Think of the two companies as the Beatles and the Rolling Stones. The Fab Four created the richer, more enduring body of work, à la Pixar, but it was the Stones whose gritty rock and outlaw image have been imitated ever since. Similarly, the DreamWorks gestalt — impish, parodic, brimful with pop-culture references — has infiltrated animated films from Ice Age to Despicable Me and plenty more. (See the best movies of the decade.)

Katzenberg ran Disney's animated (and live-action) films for CEO Michael Eisner before bolting from the Magic Kingdom in 1994; with Steven Spielberg and David Geffen, he founded DreamWorks the same year. Katzenberg's original notion of DreamWorks animation was close to the Disney model he had helped establish with The Lion King ($784 million worldwide gross) and its immediate successors, Pocahontas and The Hunchback of Notre Dame: soaring, serious musical dramas of the sort that dominated Broadway for two decades.

At DreamWorks, Katzenberg opened by dreaming big, Disney-style, with the 1998 biblical musical The Prince of Egypt — wags called it The Zion King — animated in the traditional hand-drawn way. But he also set up a CGI unit, a Pixar on the cheap, with Pacific Data Images. Their first film, Antz, with Woody Allen as a neurotic bug leading an insect insurrection, set the capering tone that would reach full flower with Shrek.

Fashioned by an army of writers, directors and animators under Katzenberg's acute eye, Shrek took the serious animated musical and farted in its general direction. As Mel Brooks' The Producers (another 2001 smash) reminded Broadway that there's nothing so buoyant as a musical comedy, Shrek showed the movie industry that animated feature is just a fussy phrase for cartoon. Less indebted to the classic Disney format than to Warner Bros. cartoons and the Rocky and Bullwinkle TV shows, Shrek implanted the idea of cartoon figures not as themselves but as actors playing characters. Disney and Pixar films create self-contained worlds; DreamWorks films were, and are, sketches of the Saturday Night Live stripe — but funny. (See the top 10 movies of 2010.)

Based on William Steig's smart-kids' story, Shrek became a deconstruction of all things Disney. The movie cited and mocked Pinocchio, Cinderella, The Three Little Pigs and Robin Hood. When seven dwarfs lug a comatose Snow White into Shrek's kitchen, the ogre (Mike Myers) insists, "Oh, no no no no. Dead broad off the table!" And please, no fancy musical numbers. When Shrek's sidekick Donkey (Eddie Murphy) launches into a little aria, the big guy shouts, "Stop singing!"

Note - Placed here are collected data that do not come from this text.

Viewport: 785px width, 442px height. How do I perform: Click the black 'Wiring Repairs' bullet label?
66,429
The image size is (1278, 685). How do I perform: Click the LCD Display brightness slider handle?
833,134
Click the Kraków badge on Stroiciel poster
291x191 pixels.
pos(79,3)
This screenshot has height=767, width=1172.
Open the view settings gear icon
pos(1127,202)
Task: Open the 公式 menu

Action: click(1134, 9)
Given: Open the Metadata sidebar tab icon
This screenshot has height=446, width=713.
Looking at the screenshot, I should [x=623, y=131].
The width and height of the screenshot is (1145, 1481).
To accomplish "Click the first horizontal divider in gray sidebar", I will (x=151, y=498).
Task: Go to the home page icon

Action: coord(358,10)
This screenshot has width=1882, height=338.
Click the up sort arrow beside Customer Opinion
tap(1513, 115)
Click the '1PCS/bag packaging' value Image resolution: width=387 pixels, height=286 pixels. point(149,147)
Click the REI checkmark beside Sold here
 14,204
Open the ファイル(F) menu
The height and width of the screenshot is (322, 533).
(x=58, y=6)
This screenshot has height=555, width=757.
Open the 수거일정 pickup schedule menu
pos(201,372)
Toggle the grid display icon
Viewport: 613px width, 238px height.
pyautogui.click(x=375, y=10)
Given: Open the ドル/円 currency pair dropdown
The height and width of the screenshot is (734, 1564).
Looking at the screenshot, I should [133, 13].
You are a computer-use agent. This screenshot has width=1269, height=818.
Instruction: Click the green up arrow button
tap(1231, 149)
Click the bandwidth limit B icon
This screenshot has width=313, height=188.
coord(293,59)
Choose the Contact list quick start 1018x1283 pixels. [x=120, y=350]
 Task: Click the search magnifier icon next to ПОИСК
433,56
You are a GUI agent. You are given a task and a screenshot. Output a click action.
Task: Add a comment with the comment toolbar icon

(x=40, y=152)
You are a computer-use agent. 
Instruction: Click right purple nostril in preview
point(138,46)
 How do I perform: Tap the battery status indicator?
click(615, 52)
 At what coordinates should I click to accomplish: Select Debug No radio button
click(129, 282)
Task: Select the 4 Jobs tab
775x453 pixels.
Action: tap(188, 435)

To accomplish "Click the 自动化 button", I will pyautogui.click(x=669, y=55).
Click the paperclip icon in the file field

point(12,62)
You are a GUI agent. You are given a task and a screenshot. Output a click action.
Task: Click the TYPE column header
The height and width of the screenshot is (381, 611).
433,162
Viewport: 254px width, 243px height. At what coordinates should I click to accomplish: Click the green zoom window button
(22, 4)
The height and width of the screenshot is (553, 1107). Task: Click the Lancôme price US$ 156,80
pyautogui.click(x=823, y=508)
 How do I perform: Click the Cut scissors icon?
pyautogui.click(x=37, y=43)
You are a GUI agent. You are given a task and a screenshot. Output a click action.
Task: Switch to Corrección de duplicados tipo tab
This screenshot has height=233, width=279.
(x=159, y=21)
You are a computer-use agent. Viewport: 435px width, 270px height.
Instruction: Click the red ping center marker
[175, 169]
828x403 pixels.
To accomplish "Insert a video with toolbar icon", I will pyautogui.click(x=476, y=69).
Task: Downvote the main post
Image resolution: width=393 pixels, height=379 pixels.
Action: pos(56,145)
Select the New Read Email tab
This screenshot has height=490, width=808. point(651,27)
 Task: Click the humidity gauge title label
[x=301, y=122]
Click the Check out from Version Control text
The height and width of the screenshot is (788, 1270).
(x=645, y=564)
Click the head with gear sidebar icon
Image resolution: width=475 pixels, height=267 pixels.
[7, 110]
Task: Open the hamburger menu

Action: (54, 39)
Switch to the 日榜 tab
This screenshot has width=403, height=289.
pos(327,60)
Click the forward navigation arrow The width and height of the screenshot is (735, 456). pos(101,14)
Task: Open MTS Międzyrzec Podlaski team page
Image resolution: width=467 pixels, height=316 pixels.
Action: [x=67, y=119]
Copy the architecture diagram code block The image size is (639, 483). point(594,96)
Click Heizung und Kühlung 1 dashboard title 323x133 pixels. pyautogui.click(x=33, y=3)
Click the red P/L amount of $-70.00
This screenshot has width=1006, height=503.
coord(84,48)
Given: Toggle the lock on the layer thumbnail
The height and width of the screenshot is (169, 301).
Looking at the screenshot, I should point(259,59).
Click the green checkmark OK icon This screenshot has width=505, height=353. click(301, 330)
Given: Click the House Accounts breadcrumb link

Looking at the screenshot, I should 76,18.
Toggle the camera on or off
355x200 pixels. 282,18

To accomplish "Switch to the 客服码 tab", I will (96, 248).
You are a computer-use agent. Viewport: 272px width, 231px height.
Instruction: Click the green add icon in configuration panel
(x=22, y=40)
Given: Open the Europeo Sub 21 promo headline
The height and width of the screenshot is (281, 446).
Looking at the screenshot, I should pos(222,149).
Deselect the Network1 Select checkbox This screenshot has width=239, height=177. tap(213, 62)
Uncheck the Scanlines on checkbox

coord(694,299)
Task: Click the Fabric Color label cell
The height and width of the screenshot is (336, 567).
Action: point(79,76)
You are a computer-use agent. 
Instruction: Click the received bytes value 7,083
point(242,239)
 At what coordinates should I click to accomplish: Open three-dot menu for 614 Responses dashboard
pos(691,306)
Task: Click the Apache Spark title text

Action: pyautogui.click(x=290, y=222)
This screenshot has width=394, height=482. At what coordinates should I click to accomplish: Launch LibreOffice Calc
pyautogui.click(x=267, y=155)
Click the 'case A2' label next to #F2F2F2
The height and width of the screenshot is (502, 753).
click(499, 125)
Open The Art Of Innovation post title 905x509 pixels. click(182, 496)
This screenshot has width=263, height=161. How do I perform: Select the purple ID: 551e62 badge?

While Disney's hand-drawn-animation unit stumbled on for a few years before the company mothballed the format and bought Pixar, DreamWorks went fully CGI and totally Shrek-ish. Hits poured out of the studio at a frantic rate, two or three a year: not just three Shrek sequels (which have topped the Toy Story trio with $2.5 billion in theatrical revenue) but also Madagascar, Kung Fu Panda and the current Megamind. Katzenberg, a full-service showman, was also an early zealot for 3-D, which gives his films extra pop off the screen and at the box office.

Rivals have followed DreamWorks' lead — not Pixar's. Today's typical animated feature is a bright, brisk vaudeville that makes fun of everything, including itself. And for the multibillion-dollar animation industry, that's something to sing about.